• [DATA FOR REVIEW]:

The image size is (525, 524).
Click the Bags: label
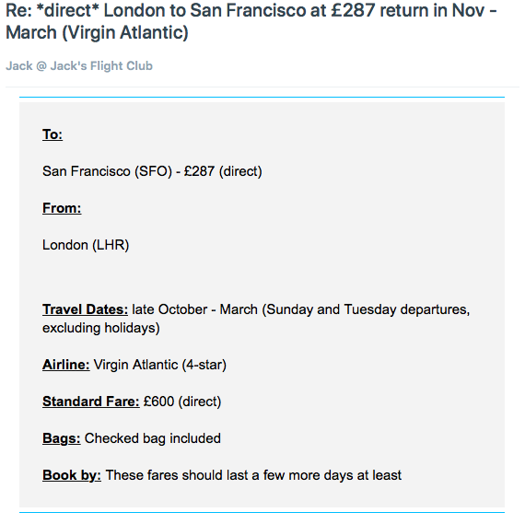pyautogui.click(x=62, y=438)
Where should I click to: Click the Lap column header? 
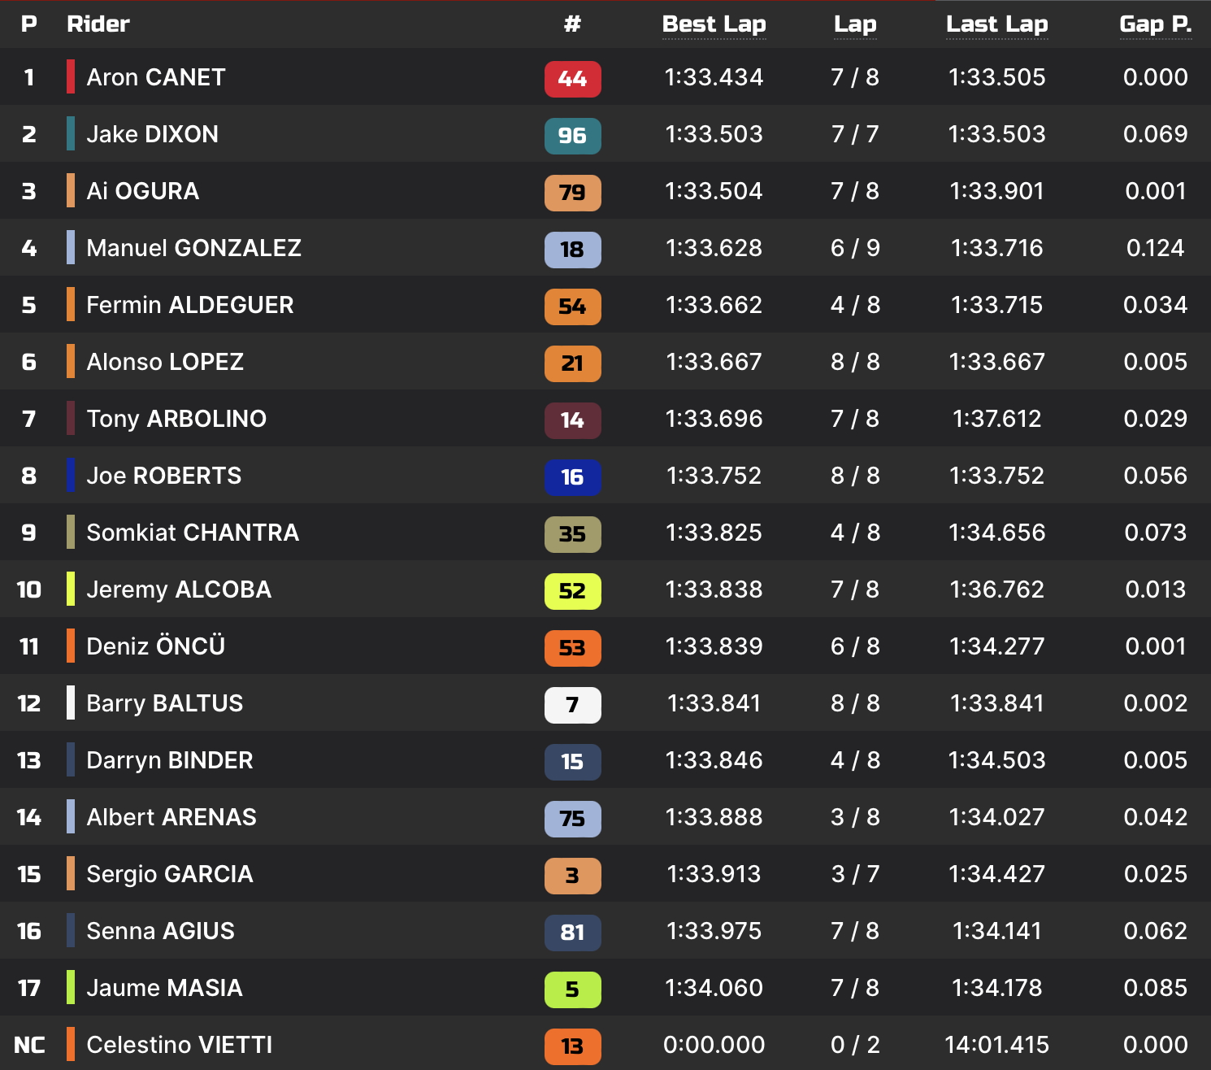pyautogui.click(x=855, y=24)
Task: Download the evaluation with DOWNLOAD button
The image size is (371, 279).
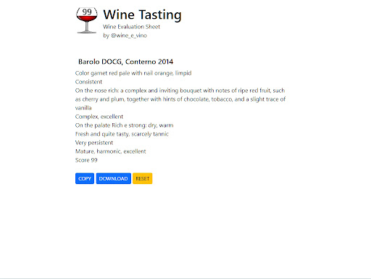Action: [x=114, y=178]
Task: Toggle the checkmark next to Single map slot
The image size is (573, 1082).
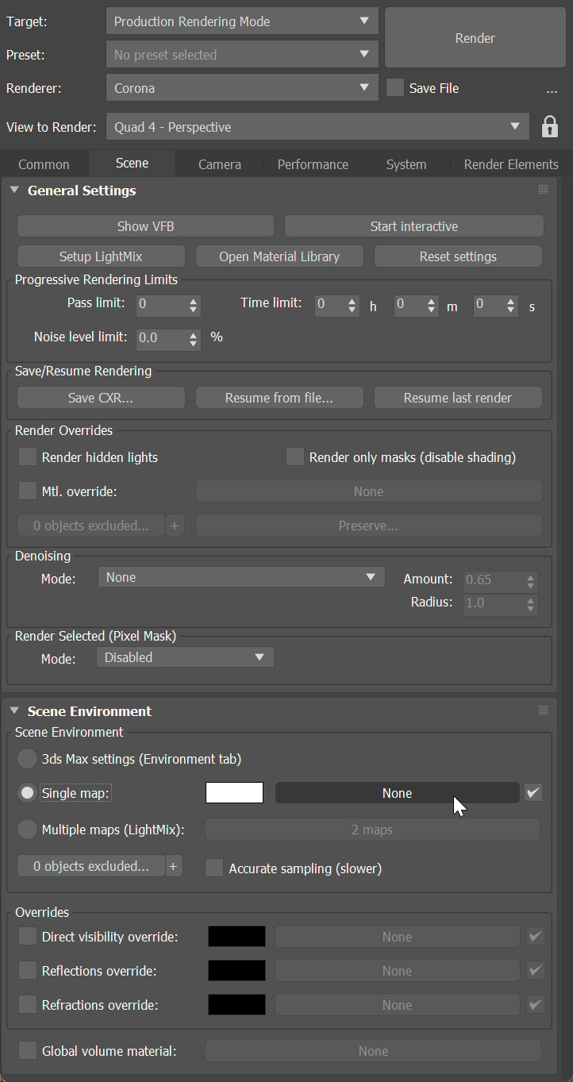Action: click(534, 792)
* * *
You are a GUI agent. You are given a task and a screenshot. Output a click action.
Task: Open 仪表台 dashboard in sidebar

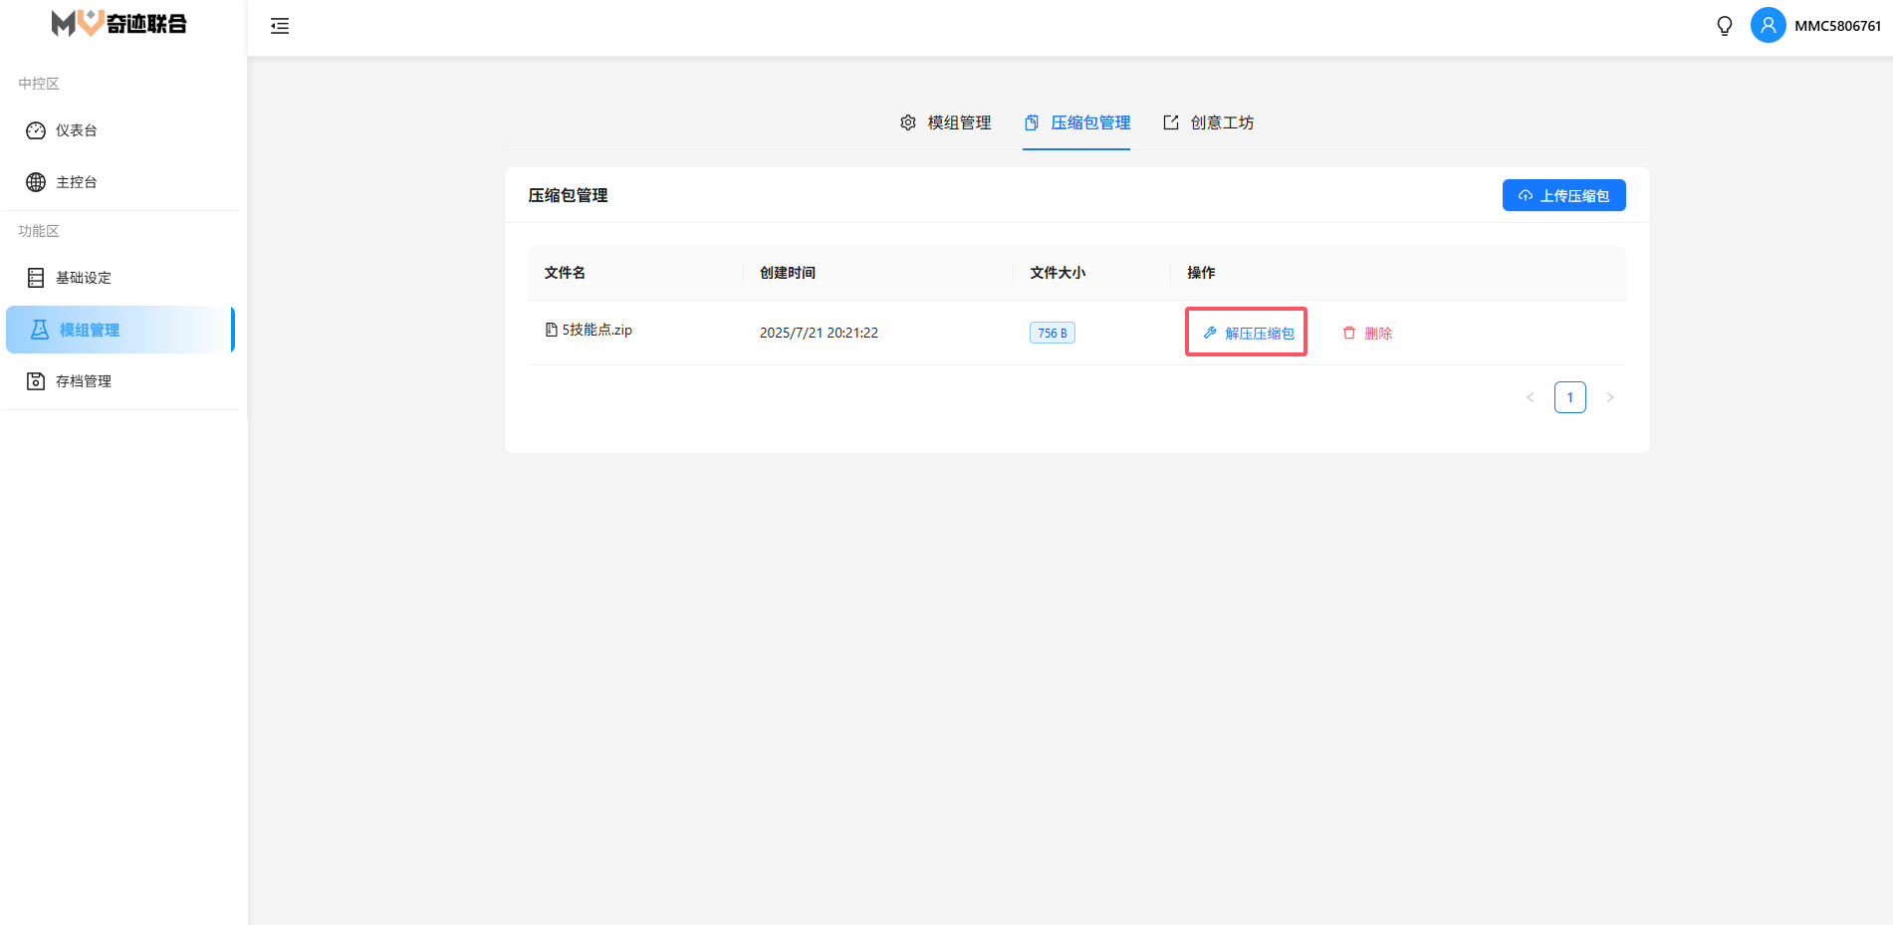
...
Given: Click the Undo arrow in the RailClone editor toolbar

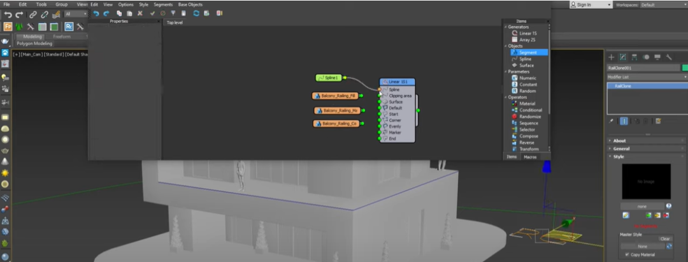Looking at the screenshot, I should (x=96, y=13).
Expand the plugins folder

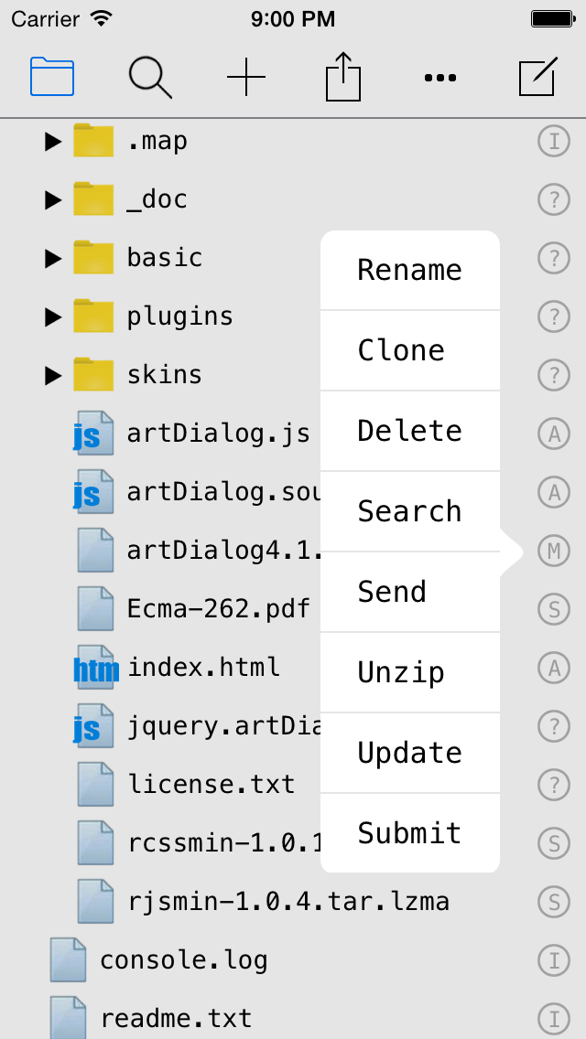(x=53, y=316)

• [EXERCISE BRIEF]: Out of the data above, transcribe exactly and only the lines starting with the line that has "You are a GUI" and going on through the line that has "Task: Open 仪表台 dashboard in sidebar", both included.

• [WRITTEN ANSWER]:
You are a GUI agent. You are given a task and a screenshot. Output a click action.
Task: Open 仪表台 dashboard in sidebar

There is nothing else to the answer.